Thumbnail Image


Publication or External Link






The "data explosion'' since the era of the Internet has increased data size tremendously, from several hundred Megabytes to millions of Terabytes. Large amounts of data may not fit into memory, and a proper way of handling and processing the data is necessary. Besides, analyses of such large scale data requires complex and time consuming algorithms. On the other hand, humans play an important role in steering and driving the data analysis, while there are often times when people have a hard time getting an overview of the data or knowing which analysis to run. Sometimes they may not even know where to start. There is a huge gap between the data and understanding.

An intuitive way to facilitate data analysis is to visualize it. Visualization is understandable and illustrative, while using it to support fast and rapid data exploration of large scale datasets has been a challenge for a long time. In this dissertation, we aim to facilitate efficient

visual data exploration of large scale datasets from two perspectives: efficiency and interaction. The former indicates how users could understand the data efficiently, this depends on various factors, such as how fast data is processed and how data is presented, while the latter focuses more on the users: how they deal with the data and why they interact with the system in a particular way.

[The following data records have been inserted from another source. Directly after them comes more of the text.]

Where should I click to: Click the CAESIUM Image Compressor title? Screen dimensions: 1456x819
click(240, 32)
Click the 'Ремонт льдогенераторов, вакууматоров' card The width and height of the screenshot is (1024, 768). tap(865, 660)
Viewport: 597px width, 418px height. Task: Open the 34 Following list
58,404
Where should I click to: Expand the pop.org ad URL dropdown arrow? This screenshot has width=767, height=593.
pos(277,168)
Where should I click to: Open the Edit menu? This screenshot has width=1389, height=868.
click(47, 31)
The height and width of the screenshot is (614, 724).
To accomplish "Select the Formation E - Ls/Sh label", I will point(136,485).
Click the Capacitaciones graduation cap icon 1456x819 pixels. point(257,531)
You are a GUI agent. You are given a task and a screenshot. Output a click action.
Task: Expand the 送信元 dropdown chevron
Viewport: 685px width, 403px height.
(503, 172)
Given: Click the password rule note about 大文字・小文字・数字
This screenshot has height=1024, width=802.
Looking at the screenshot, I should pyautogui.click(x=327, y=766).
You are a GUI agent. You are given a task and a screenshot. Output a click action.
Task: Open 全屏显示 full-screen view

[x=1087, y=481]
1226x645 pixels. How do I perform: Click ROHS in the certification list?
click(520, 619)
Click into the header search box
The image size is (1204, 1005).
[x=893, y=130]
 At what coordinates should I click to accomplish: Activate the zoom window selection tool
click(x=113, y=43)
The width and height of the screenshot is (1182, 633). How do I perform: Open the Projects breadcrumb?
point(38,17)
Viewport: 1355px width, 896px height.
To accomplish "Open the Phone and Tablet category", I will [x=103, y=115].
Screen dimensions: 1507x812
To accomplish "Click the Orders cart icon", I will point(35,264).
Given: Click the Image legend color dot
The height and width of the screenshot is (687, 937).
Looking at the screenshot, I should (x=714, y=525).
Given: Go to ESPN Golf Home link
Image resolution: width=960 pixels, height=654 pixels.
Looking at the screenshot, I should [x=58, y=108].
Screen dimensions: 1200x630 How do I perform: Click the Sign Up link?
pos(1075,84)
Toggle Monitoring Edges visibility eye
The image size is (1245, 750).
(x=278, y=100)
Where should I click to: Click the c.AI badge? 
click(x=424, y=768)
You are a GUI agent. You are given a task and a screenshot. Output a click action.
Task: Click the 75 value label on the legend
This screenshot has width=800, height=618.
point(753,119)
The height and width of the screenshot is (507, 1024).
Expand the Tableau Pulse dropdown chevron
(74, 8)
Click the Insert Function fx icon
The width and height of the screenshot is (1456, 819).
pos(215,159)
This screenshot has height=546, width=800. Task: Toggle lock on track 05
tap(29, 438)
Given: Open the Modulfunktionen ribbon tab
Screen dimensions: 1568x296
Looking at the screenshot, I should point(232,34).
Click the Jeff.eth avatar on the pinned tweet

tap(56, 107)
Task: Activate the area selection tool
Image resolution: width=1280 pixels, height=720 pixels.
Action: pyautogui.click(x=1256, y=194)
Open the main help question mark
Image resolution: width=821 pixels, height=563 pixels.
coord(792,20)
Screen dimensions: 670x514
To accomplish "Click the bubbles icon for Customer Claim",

In order to improve the efficiency of data exploration, we have looked into two steps in the visualization pipeline: rendering and processing (computations). We first address visualization rendering of large dataset through a thorough evaluation of web-based visualization performance. We evaluate and understand the page loading effects of Scalable Vector Graphics (SVG), a popular image format for interactive visualization on the web browsers. To understand the scalability of individual elements in SVG based visualization, we conduct performance tests on different types of charts, in different phases of rendering process. From the results, we have figured out optimization techniques and guidelines to achieve better performance when rendering SVG visualization.

Secondly, we present a pure browser based distributed computing framework (VisHive) that exploits computational power from co-located idle devices for visualization. The VisHive framework speeds up web-based visualization, which is originally designed for single computer and cannot make use of additional computational resources on the client side. It takes advantage of multiple devices that today's users often have access to. VisHive constructs visualization applications that can transparently connect multiple devices into an ad-hoc cluster for local computation. It requires no specific software to be downloaded for setup.

To achieve a more interactive data analysis process, we first propose a proactive visual analytics system (DataSite) that enable users to analyze the data smoothly with a list of pre-defined algorithms. DataSite provides results through selecting and executing computations using automatic server-side computation. It utilizes computational resources exhaustively during data analysis to reduce the burden of human thinking. Analyzing results identified by these background processes are surfaced as status updates in a feed on the front-end, akin to posts in a social media feed. DataSite effectively turns data analysis into a conversation between the user and the computer, thereby reducing the cognitive load and domain knowledge requirements on users.

Next we apply the concept of proactive data analysis to genomic data, and explore how to improve data analysis through adaptive computations in bioinformatics domain. We build Epiviz Feed, a web application that supports proactive visual and statistical analysis of genomic data. It addresses common and popular biological questions that may be asked by the analyst, and shortens the time of processing and analyzing the data with automatic computations.

We further present a computational steering mechanism for visual analytics that prioritizes computations performed on the dataset leveraging the analyst's navigational behavior in the data. The web-based system, called Sherpa, provides computational modules for genomic data analysis, where independent algorithms calculate test statistics relevant to biological inferences about gene regulation in various tumor types and their corresponding normal tissues.